### 作業の要件
1. プロジェクトソラに関する記事から、「恐らくは、続編ソフトではない「新作ソフト」でしょうし。」を含む語句で始まり「クトソラに期待をしています。」で終わる部分を、手を加えずに書き写すこと。
2. プロジェクトソラに関する記事にある次の一文を英語に翻訳せよ：「2011年というと、まず間違いなく“DSの次”は出ている時期でしょう。」
3. プロジェクトソラに関する記事の最後の文に続けて、その先を書き進めること。

═════ 抜粋箇所

※ この記事は2009年に旧ブログに書かれたものを幾つか手直しして2025年に移行した記事です
始めに断っておきますと……
自分は桜井さんの作ったゲームをそれほどやっているワケではありません。ファミコン版『カービィ』とWiiの『スマブラX』くらいです。ファミ通のコラムも以前は読んだり読まなかったりでしたが、最近は半端なく時間がないのでファミ通自体を手にとっていません。なので、熱狂的な彼のファンということではないです。
遊んだことのある2本のソフトに対しても、「面白いけどココがちょっとなぁ…」という不満もありました。
ただ、そんな距離感の自分からしても。
"桜井さん率いるプロジェクトソラ”が今現在どんなゲームを作っていて、果たしてそれが世間に受け入れられるのかという“これからの話”には物凄く注目しています。
恐らくは、続編ソフトではない「新作ソフト」でしょうし。
桜井さん曰く「よりヘビーにゲームをする方々にも求められて、かつ新しい提案があるようなものにしたい」とのことですし。推測ですけど、「据置ゲーム機用のソフト」でしょうし。
日本国内のゲーム市場は長らく「新作ソフトが売れない」時代が続いています。
『脳トレ』『Wii Sports』『Wii Fit』のような例外はありますけど、アレは全部まとめて「任天堂のTouch!Generations」という認識をしている人も多いでしょうし。非続編ソフトな新作ソフトで50万本以上売り上げたゲームというのは随分と出ていない……と書きながら、ついこないだ『トモダチコレクション』についての記事を書いたことを思い出しました。自分の記憶力の酷さに乾杯!
まー、『トモダチコレクション』も例外とすると……例外ばっかりになってしまいそうですが(笑)。
こんな風に(?)「新作ソフトが売れない」時代に、新しい風穴を開けてくれることを期待しているのです。自分は「面白かったゲームの続編は買わない」主義なので、『スマブラ』の続編よりも完全新作ソフトを作ってくれそうな今のプロジェクトソラに期待をしています。
ということで、今日は「桜井さんのチームは今何を作っているのかな??」を予想(妄想)したいと思います!年の瀬に来年どころか再来年のことを語るのがウチのブログだぜ!
1.機種はどれになる??
今動いているプロジェクトは「任天堂が依頼した特別案件」とのことで、任天堂ハード用のソフトになるのは間違いないです。
本命はWii、可能性は少ないだろうけどDSという芽もありつつ、実は対抗馬として“DSの次の携帯ゲーム機”ということもあるのかなと思っています。自分の予想パーセンテージで言えば、80:5:15くらいかな。普通に考えれば“Wii用ソフト”になるんでしょうけどね。
プロジェクトソラの採用情報に依ると、勤務開始が2009年5月で、プロジェクト終了は2年を予定しているとのこと。ということは、2011年5月がプロジェクト終了ってことなのかな?もちろんスケジュール通りにいくかという問題もあるので目安の時期でしかないんでしょうけど。
2011年というと、まず間違いなく“DSの次”は出ている時期でしょう。

══════════
═════ 提供データ

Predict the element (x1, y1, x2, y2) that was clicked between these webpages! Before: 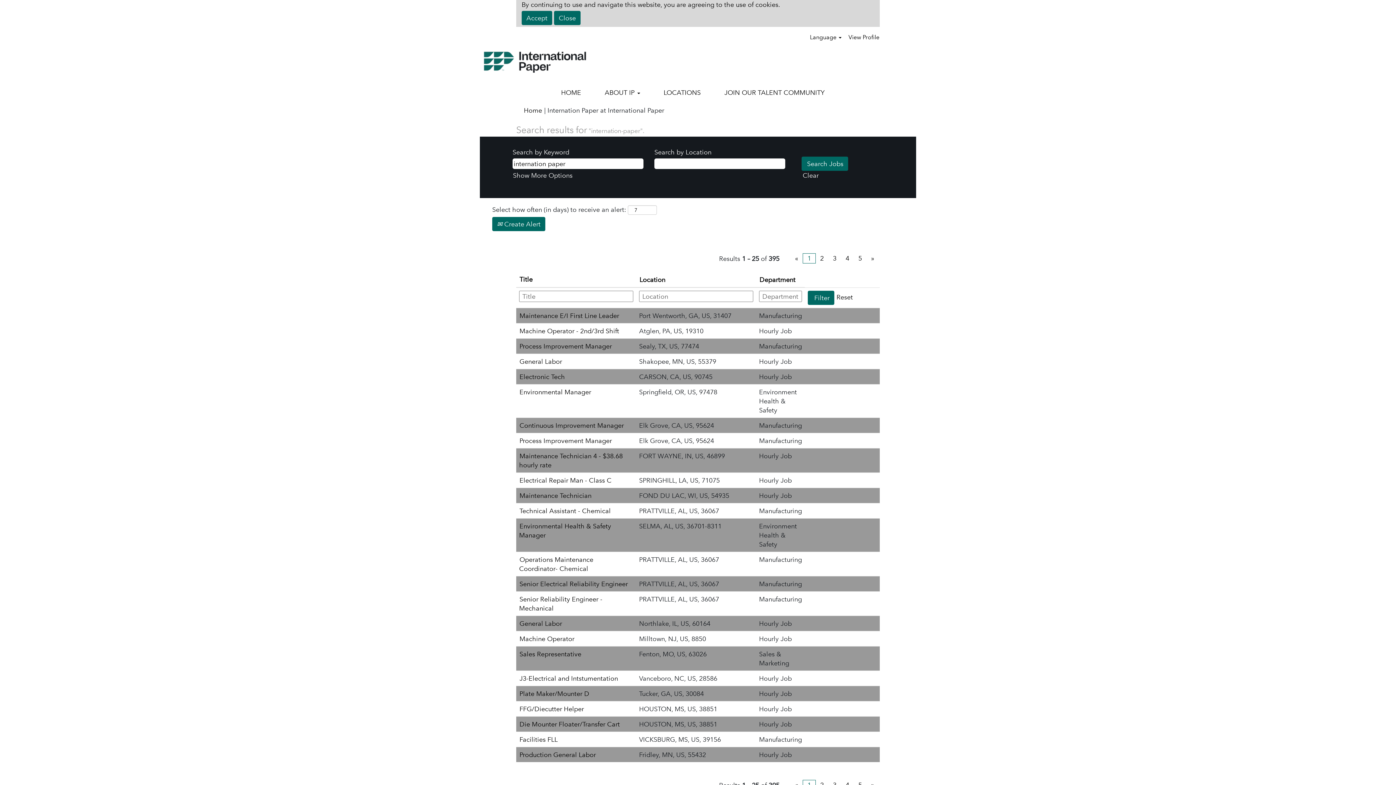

══════════

### 課題別の回答
1.
恐らくは、続編ソフトではない「新作ソフト」でしょうし。
桜井さん曰く「よりヘビーにゲームをする方々にも求められて、かつ新しい提案があるようなものにしたい」とのことですし。推測ですけど、「据置ゲーム機用のソフト」でしょうし。
日本国内のゲーム市場は長らく「新作ソフトが売れない」時代が続いています。
『脳トレ』『Wii Sports』『Wii Fit』のような例外はありますけど、アレは全部まとめて「任天堂のTouch!Generations」という認識をしている人も多いでしょうし。非続編ソフトな新作ソフトで50万本以上売り上げたゲームというのは随分と出ていない……と書きながら、ついこないだ『トモダチコレクション』についての記事を書いたことを思い出しました。自分の記憶力の酷さに乾杯!
まー、『トモダチコレクション』も例外とすると……例外ばっかりになってしまいそうですが(笑)。
こんな風に(?)「新作ソフトが売れない」時代に、新しい風穴を開けてくれることを期待しているのです。自分は「面白かったゲームの続編は買わない」主義なので、『スマブラ』の続編よりも完全新作ソフトを作ってくれそうな今のプロジェクトソラに期待をしています。

2. By 2011, the successor to the DS will almost certainly have come out.

3.
“Wiiの次”に関しても噂はされていますけど、個人的には「任天堂はもうちょいWiiで粘るんじゃないかな」と思っています。少なくとも日本国内は「Wiiだから売れていない」のではなくて「据置機だから売れていない」という問題を抱えているので、この状態で次世代機に切り替えようなんて策は自爆にしかならないだろうと。
なので、“DSの次”は出ているだろうけど、任天堂が解決しなければならない最優先事項に「Wiiソフトの充実」がある限り、桜井さんにもそれを依頼しているんじゃないかと自分は予想しているのですが……果たして。
2.ズバリ、“どんなゲーム”だと思う?
"任天堂岩田社長との対談”の中に幾つかのヒントが含まれています。
・桜井「任天堂があまりやらなそうな企画をあえて手間がかかってもやろうと。」
・岩田「それで、われわれ(※任天堂プラットフォーム)が提供できるソフトラインナップがもっと豊かになって、より幅の広い人が面白いと思ってくれたり、興味をもってくれるんじゃないかなと。」
・桜井「単純に費用対効果を考えたら、タッチジェネレーションズみたいな企画に走るんですけど、自分に求められているのはそうではない、と認識しています。」
・岩田「僕らからすれば、任天堂や任天堂に近いところから出るものと変に重なることはなく、喜んでくれるお客さんの顔が想像できたので、勝算が持てたのですけど。」
・岩田「任天堂の提案できることの幅が広がるのはすごくありがたいことだと思います。」
(※)や太字強調など、一部手を加えました。
注目すべきはこの3つかな。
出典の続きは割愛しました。